=== TEXT ===
◇ ◇ ◇ ◇ ◇

Setting up MediaPipe GPU with TouchDesigner #

During the second half of the class, we will setup the MediaPipe GPU plugin for your TouchDesigner installations.

Torin Blankensmith and Dom Scott have created an excellent plugin for TouchDesigner that enables many of the tracking posibilities of MediaPipe straight in a very TD friendly formatting.

Add the MediaPipe files to Your TouchDesigner Palette #

Do the following in order to have an easy access to the components throughout the rest of the course:

  1. Download the plugin from the GitHub repository. Click Releases and download the latest release.zip file(v0.3.3 when writing this).
  2. Unzip the .zip archive somewhere on your computer.
  3. Open TouchDesigner.
  4. Find the Palette on the left side of the interface and scroll down to My Components.
  5. Right-click on My Components and choose Add Folder. Name it MediaPipe GPU.
  6. Right-click on this new folder you created and choose Browse Folder. It opens your File Explorer (Windows) or Finder(Mac) in a location where your custom paletette components are stored.

◇ ◇ ◇ ◇ ◇

=== Data records ===
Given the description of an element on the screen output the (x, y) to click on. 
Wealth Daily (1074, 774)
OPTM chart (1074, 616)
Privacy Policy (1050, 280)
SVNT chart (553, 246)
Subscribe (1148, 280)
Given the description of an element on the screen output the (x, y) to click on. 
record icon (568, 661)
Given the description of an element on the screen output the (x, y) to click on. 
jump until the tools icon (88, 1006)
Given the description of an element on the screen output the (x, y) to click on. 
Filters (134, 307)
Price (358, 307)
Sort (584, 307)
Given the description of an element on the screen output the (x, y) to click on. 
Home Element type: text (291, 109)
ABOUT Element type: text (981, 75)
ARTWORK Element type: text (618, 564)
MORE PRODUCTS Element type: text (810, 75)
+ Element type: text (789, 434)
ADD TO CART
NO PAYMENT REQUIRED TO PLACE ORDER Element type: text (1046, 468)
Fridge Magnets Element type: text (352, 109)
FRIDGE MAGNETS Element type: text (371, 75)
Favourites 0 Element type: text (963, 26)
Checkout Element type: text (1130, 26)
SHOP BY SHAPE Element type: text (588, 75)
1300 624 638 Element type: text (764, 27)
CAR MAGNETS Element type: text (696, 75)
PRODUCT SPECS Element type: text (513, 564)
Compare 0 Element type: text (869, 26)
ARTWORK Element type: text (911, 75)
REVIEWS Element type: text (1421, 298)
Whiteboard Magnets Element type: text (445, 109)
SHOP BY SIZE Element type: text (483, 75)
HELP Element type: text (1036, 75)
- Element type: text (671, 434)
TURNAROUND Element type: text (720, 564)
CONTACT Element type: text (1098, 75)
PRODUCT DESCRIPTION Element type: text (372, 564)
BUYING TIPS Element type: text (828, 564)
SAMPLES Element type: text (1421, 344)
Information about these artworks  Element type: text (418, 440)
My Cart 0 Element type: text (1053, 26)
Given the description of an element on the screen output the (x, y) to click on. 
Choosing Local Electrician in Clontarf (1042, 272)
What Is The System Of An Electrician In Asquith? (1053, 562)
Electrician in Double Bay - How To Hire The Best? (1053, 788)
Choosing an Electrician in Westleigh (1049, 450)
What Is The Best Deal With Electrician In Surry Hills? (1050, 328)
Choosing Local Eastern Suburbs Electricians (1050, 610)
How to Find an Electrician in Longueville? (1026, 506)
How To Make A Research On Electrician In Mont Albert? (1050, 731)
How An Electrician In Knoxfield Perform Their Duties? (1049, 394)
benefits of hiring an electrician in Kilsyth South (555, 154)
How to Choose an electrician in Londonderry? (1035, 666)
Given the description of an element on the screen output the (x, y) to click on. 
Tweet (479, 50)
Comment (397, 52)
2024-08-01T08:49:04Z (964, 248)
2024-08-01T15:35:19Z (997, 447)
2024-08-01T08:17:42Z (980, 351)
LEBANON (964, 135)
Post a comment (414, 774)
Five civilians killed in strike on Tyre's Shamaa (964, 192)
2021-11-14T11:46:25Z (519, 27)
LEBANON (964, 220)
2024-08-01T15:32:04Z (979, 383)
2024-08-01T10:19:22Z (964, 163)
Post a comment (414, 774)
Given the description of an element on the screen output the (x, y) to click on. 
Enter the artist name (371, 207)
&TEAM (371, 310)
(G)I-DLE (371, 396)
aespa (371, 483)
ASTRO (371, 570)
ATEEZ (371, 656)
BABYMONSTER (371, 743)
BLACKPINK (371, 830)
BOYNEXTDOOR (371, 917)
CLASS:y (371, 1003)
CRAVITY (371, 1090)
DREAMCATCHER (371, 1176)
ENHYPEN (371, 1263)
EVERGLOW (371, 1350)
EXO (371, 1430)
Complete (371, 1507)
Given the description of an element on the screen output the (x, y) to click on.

◇ ◇ ◇ ◇ ◇

=== WORK ITEM ===
Reproduce the part of the MediaPipe setup text starting with "Torin Blankensmith and" and going on through "to My Components.".

=== WRITTEN REPLY ===
Torin Blankensmith and Dom Scott have created an excellent plugin for TouchDesigner that enables many of the tracking posibilities of MediaPipe straight in a very TD friendly formatting.

Add the MediaPipe files to Your TouchDesigner Palette #

Do the following in order to have an easy access to the components throughout the rest of the course:

  1. Download the plugin from the GitHub repository. Click Releases and download the latest release.zip file(v0.3.3 when writing this).
  2. Unzip the .zip archive somewhere on your computer.
  3. Open TouchDesigner.
  4. Find the Palette on the left side of the interface and scroll down to My Components.